MCMC with Pyro's GPLVM doesn't generate correct posterior

I’m trying to perform MCMC using a convoluted example of PCA where the posterior is known to be non-gaussian, using the GPLVM module, but I don’t seem to recover the correct posterior (for “X” / latent variable).

A minimal working example, where I code up the model and compare the results to the gplvm class:


import pyro, torch
import numpy as np
import pyro.contrib.gp as gp
import pyro.distributions as dist
import matplotlib.pyplot as plt

plt.ion(); plt.style.use('ggplot')

def mcmc(model):
    nuts = pyro.infer.NUTS(model)
    MCMC = pyro.infer.MCMC(
            kernel=nuts,
            num_samples=300,
            warmup_steps=300,
            num_chains=1)
    MCMC.run()

    X_mcmc = MCMC.get_samples()['X']
    plt.scatter(X_mcmc[:, 0, 0], X_mcmc[:, 0, 1], alpha=0.1)

if __name__ == '__main__':

    #########################################
    # Create Synthetic Data

    np.random.seed(42)
    n = 2; q = 2; m = 10

    X = np.random.normal(size = (n, q))
    W = np.random.normal(size = (q, m))
    Y = torch.tensor(X @ W).float()

    #########################################
    # MCMC with model

    def model():
        zeros = torch.zeros((n, q))
        ones = torch.ones((n, q))
        X = pyro.sample('X', dist.Normal(zeros, ones))

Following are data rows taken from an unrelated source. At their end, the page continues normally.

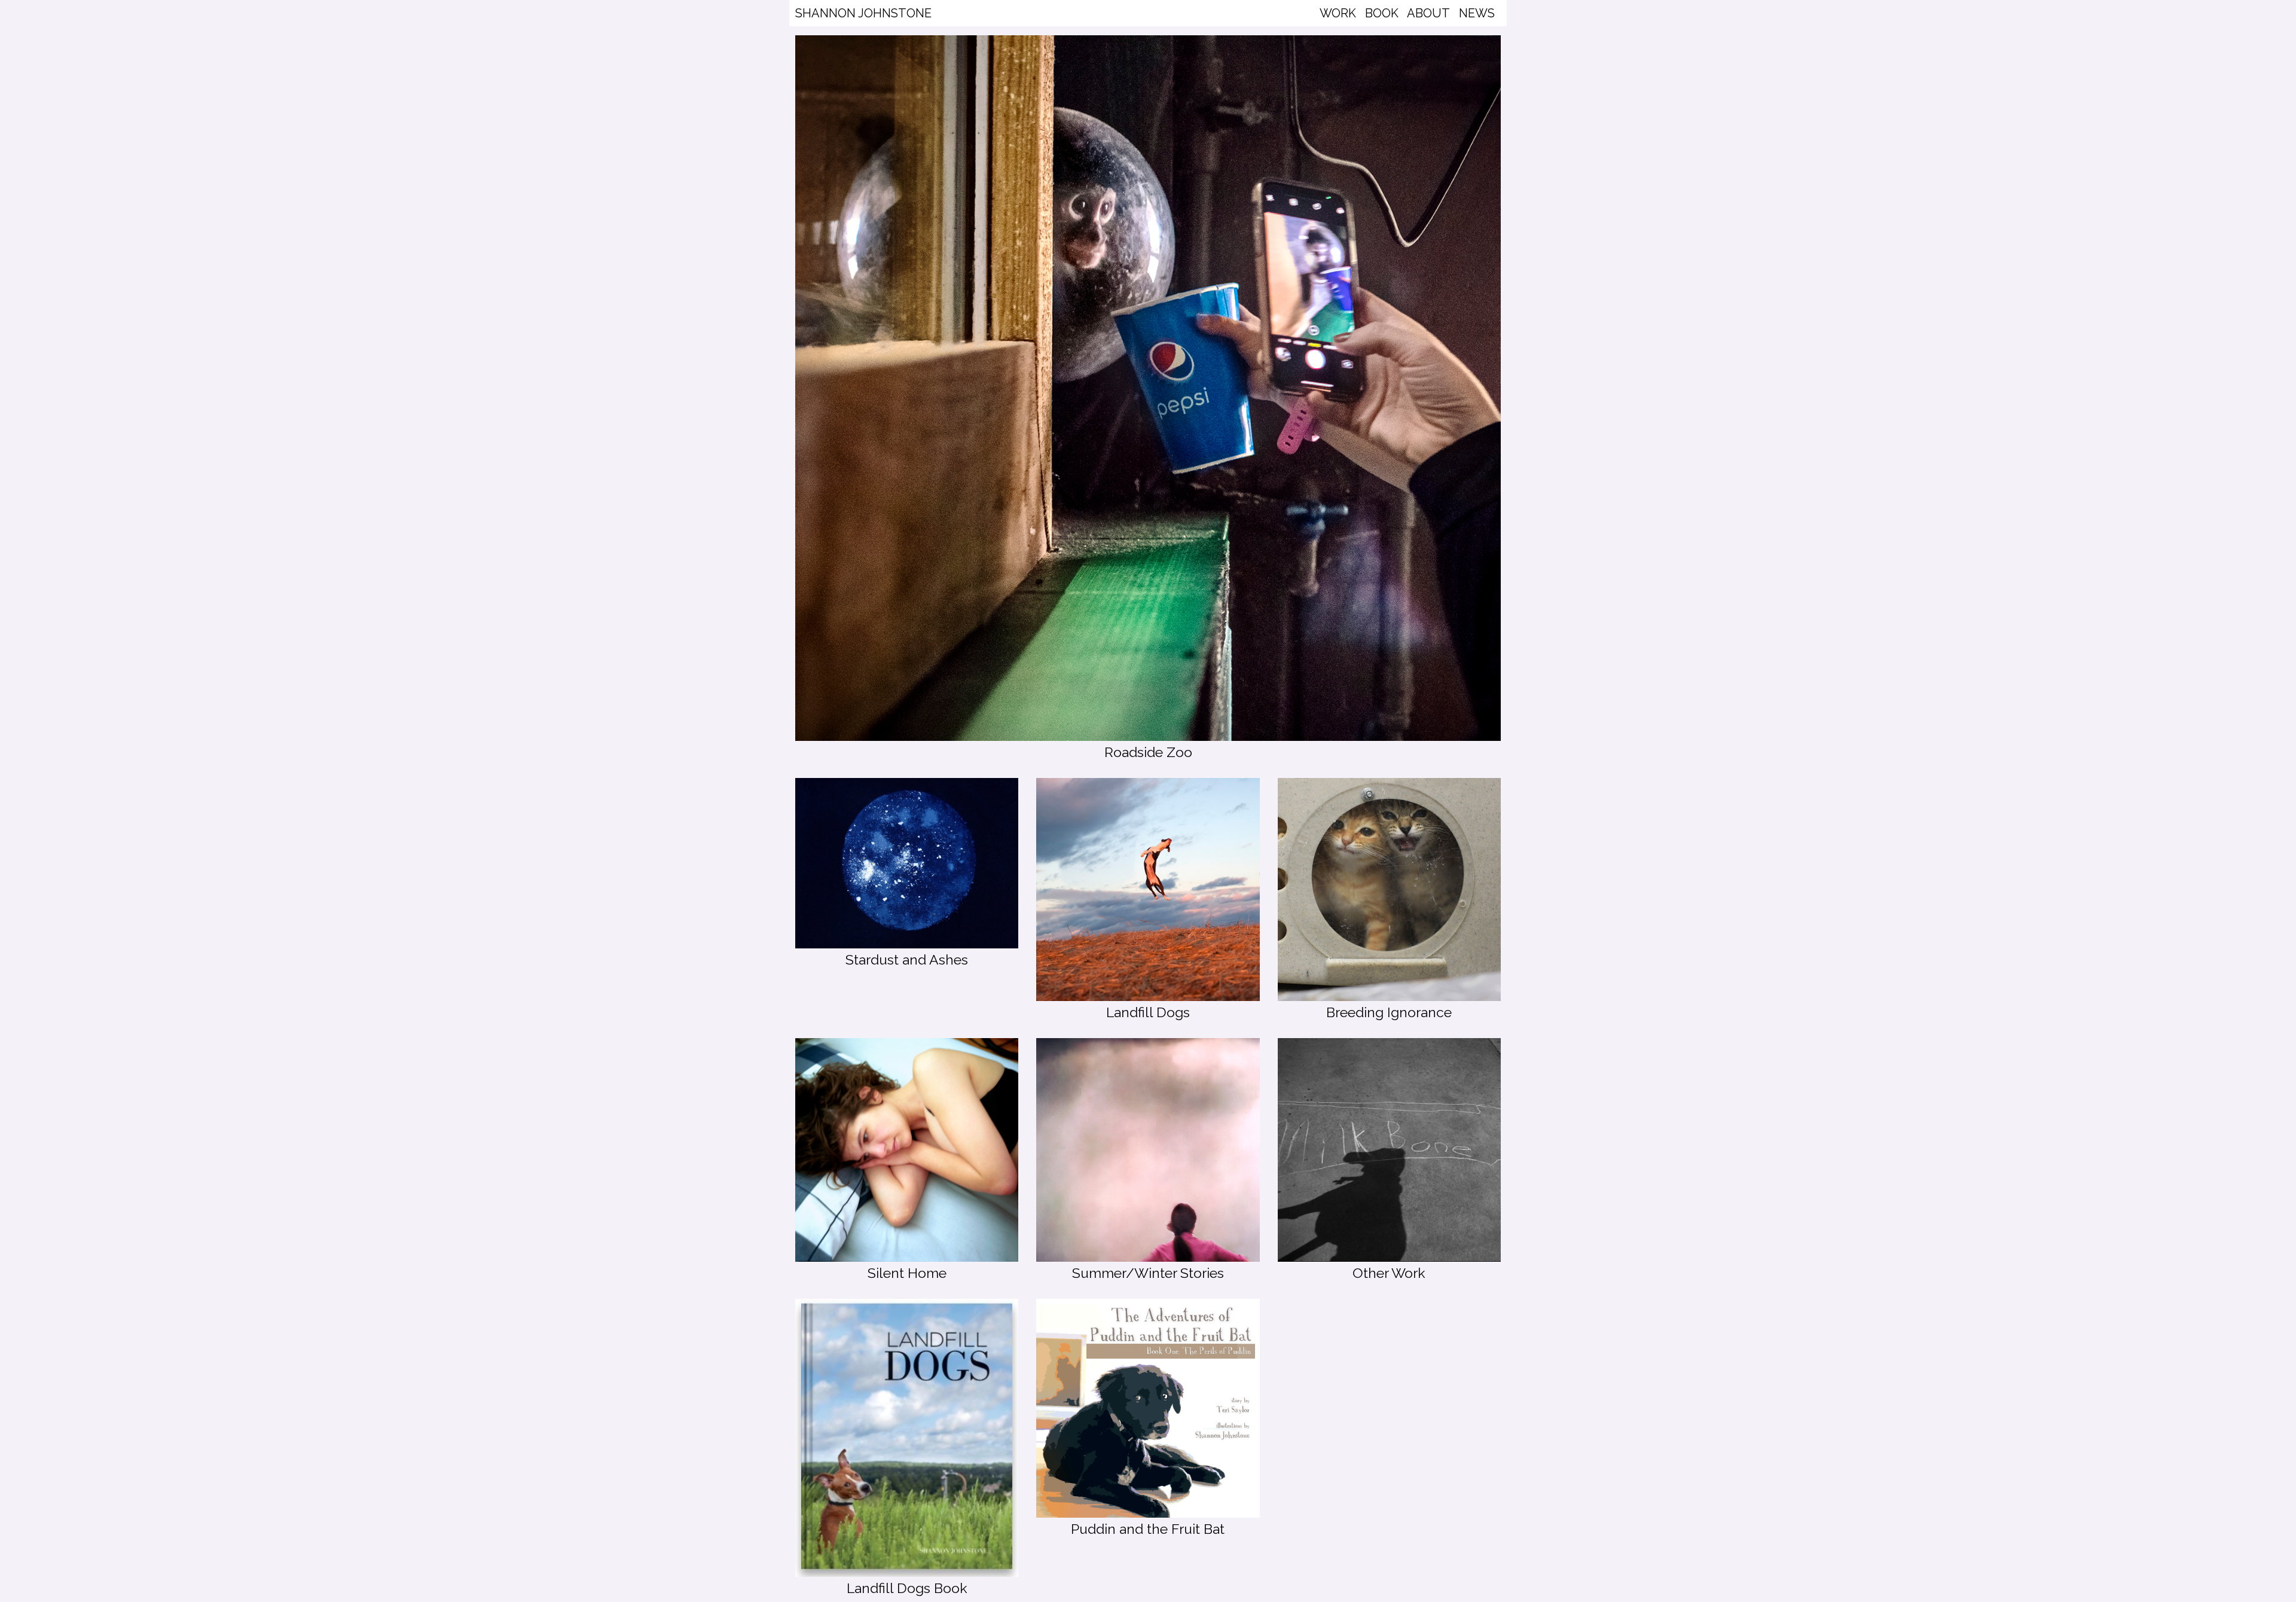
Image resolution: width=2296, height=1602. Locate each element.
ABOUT (1428, 13)
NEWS (1477, 13)
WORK (1338, 13)
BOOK (1382, 13)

        zeros = torch.tensor([0]).float()
        sigma = X @ X.T + torch.eye(n)*1e-3
        sigma = torch.cat([sigma[None, ...]]*m, axis=0)
        pyro.sample('Y', dist.MultivariateNormal(zeros, sigma), obs=Y.T)

    mcmc(model) # a ring

    '''
    MCMC with pyro's GPLVM doesn't generate the right latent distribution.
    '''

    X_init = torch.tensor(np.random.normal(size=(n, q))).float()

    kernel = gp.kernels.Linear(q)
    kernel.variance = pyro.sample('variance', dist.Delta(torch.ones(2)))

    gpmodule = gp.models.GPRegression(X_init, Y.T, kernel, jitter=1e-6)
    gplvm = gp.models.GPLVM(gpmodule)

    mcmc(gplvm.model) # a blob

@aditya It seems that you missed the term noise=torch.tensor(1e-3) in GPRegression.

@fehiepsi Interesting. This does seem to work. What’s the difference between jitter and noise? (in this example, as the noise is small too; also I don’t see any other variables in the mcmc trace, e.g. noise)

jitter is used to deal with some numerical issues when taking Cholesky of covariance matrix. You can set jitter=0 if there is no numerical issue with your model. I looked at your model and I saw you added a white noise to sigma. The noise term does that role. By default, GPR has noise=1.

Gotcha - the standard deviation was too big, amazing. Is this optimised? as I couldn’t find the trace of this in the MCMC trace.

If you want white noise to be a latent variable, then you can do something like

gpr.noise = PyroSample(dist.LogNormal(-3, 1))

MCMC will sample both X and noise for you.